---------- Listed entries
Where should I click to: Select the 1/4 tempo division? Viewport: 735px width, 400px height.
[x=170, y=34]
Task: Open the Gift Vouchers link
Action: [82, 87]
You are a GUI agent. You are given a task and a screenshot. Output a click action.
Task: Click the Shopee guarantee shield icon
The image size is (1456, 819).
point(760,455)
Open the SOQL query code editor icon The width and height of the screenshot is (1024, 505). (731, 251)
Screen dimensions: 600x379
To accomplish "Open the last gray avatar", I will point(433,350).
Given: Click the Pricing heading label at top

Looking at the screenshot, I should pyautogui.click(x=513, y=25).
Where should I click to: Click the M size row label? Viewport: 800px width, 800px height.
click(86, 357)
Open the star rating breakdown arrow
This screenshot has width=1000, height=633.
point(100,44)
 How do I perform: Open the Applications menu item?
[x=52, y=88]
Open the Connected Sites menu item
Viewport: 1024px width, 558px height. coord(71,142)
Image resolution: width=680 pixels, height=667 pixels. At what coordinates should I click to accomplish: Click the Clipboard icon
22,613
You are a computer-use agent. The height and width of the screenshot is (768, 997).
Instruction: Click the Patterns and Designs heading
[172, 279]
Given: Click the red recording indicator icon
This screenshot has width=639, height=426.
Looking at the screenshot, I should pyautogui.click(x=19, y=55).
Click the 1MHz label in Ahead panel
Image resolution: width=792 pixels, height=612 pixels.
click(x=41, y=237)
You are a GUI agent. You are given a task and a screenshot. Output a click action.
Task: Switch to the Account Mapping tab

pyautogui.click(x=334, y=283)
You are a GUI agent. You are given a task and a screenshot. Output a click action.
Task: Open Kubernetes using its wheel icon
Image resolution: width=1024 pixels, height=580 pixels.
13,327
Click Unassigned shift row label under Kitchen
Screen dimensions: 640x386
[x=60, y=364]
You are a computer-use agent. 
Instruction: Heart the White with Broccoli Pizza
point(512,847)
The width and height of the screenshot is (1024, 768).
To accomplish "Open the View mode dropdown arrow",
--------------------
__Exercise goal__
Return the data in full, with each line kept exactly as it is.

__Result below__
Where should I click to: Select the 1/4 tempo division? Viewport: 735px width, 400px height.
[x=170, y=34]
Task: Open the Gift Vouchers link
Action: [82, 87]
You are a GUI agent. You are given a task and a screenshot. Output a click action.
Task: Click the Shopee guarantee shield icon
The image size is (1456, 819).
point(760,455)
Open the SOQL query code editor icon The width and height of the screenshot is (1024, 505). (731, 251)
Screen dimensions: 600x379
To accomplish "Open the last gray avatar", I will point(433,350).
Given: Click the Pricing heading label at top

Looking at the screenshot, I should pyautogui.click(x=513, y=25).
Where should I click to: Click the M size row label? Viewport: 800px width, 800px height.
click(86, 357)
Open the star rating breakdown arrow
This screenshot has width=1000, height=633.
point(100,44)
 How do I perform: Open the Applications menu item?
[x=52, y=88]
Open the Connected Sites menu item
Viewport: 1024px width, 558px height. coord(71,142)
Image resolution: width=680 pixels, height=667 pixels. At what coordinates should I click to accomplish: Click the Clipboard icon
22,613
You are a computer-use agent. The height and width of the screenshot is (768, 997).
Instruction: Click the Patterns and Designs heading
[172, 279]
Given: Click the red recording indicator icon
This screenshot has width=639, height=426.
Looking at the screenshot, I should pyautogui.click(x=19, y=55).
Click the 1MHz label in Ahead panel
Image resolution: width=792 pixels, height=612 pixels.
click(x=41, y=237)
You are a GUI agent. You are given a task and a screenshot. Output a click action.
Task: Switch to the Account Mapping tab

pyautogui.click(x=334, y=283)
You are a GUI agent. You are given a task and a screenshot. Output a click action.
Task: Open Kubernetes using its wheel icon
Image resolution: width=1024 pixels, height=580 pixels.
13,327
Click Unassigned shift row label under Kitchen
Screen dimensions: 640x386
[x=60, y=364]
You are a computer-use agent. 
Instruction: Heart the White with Broccoli Pizza
point(512,847)
The width and height of the screenshot is (1024, 768).
To accomplish "Open the View mode dropdown arrow",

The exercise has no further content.